Variables are written like this ((function_name)) or ((function_name:input)).

- id: dynamic-query-example
  conditions:
    method: GET
    url:
      path: /dynamic.txt
  response:
    enableDynamicMode: true
    headers:
      X-Header: ((uuid)) ((uuid))
    text: ((uuid)) ((uuid)) ((uuid))

Query string

The query string parser makes it possible to write request query string parameters to the response.

- id: dynamic-query-example-txt
  conditions:
    method: GET
    url:
      path: /dynamic-query.txt
  response:
    enableDynamicMode: true
    headers:
      X-Header: ((query:response_header))
    text: ((query:response_text))

Let's say you make the request http://localhost:5000/dynamic-query.txt?response_text=RESPONSE!&response_header=HEADER!. ((query:response_header)) will be replaced with RESPONSE! and ((query:response_text)) will be replaced with HEADER!. If no matching query paramter was found, the variable will be filled with an empty string.

- id: dynamic-encoded-query-example-txt
  conditions:
    method: GET
    url:
      path: /dynamic-encoded-query.txt
  response:
    enableDynamicMode: true
    headers:
      X-Header: ((query_encoded:response_header))
    text: ((query_encoded:response_text))

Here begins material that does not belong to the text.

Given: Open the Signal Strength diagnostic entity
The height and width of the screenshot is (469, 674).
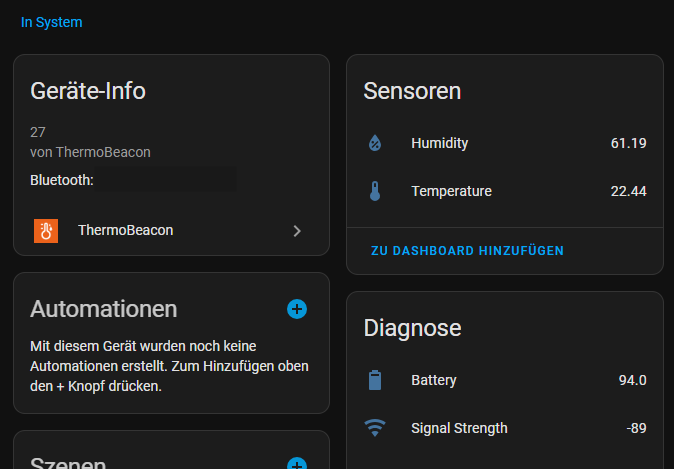Looking at the screenshot, I should pyautogui.click(x=505, y=428).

The example above is roughly the same, but writes the query parameter URL encoded.

UUID

The UUID parser makes it possible to insert a random UUID to the response.

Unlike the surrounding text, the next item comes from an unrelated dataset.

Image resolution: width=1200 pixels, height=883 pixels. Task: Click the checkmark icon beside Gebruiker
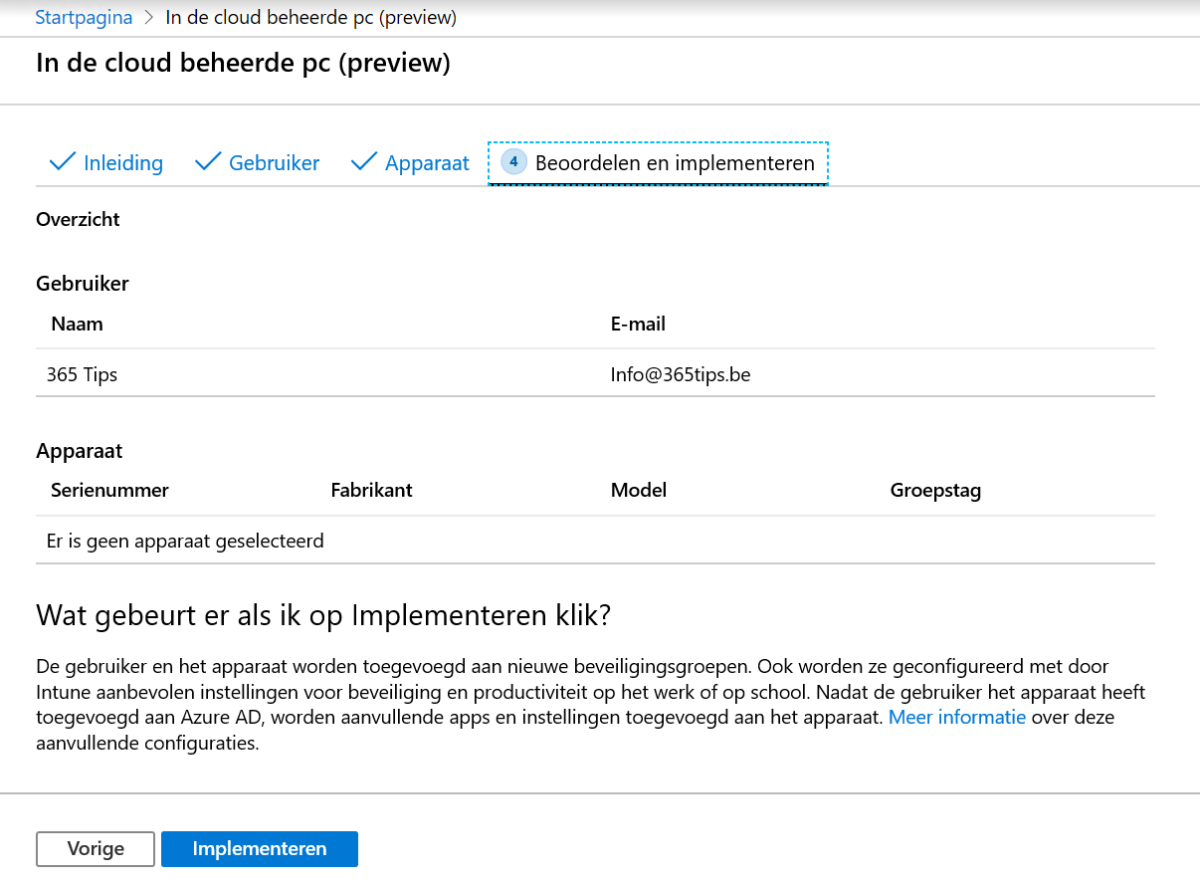(x=207, y=162)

- id: dynamic-uuid-example
  conditions:
    method: GET
    url:
      path: /dynamic-uuid.txt
  response:
    enableDynamicMode: true
    text: ((uuid))
    headers:
      X-Header: ((uuid))
  priority: 0

If you go to http://localhost:5000/dynamic-uuid.txt, you will retrieve random UUID as response content and a random UUID in the X-Header response header.

Request headers

The request headers parser makes it possible to write request header values to the response.

- id: dynamic-request-header-example
  conditions:
    method: GET
    url:
      path: /dynamic-request-header.txt
  response:
    enableDynamicMode: true
    text: 'API key: ((request_header:X-Api-Key))'
    headers:
      X-Header: ((request_header:Host))
  priority: 0

Let's say you make the request http://localhost:5000/dynamic-request-header.txt with header X-Api-Key: api123. ((request_header:X-Api-Key)) will be replaced with api123 and ((request_header:Host)) will be replaced with the hostname (e.g. localhost:5000). If no matching request header was found, the variable will be filled with an empty string.

Form post

The form post parser makes it possible to write posted form values to the response.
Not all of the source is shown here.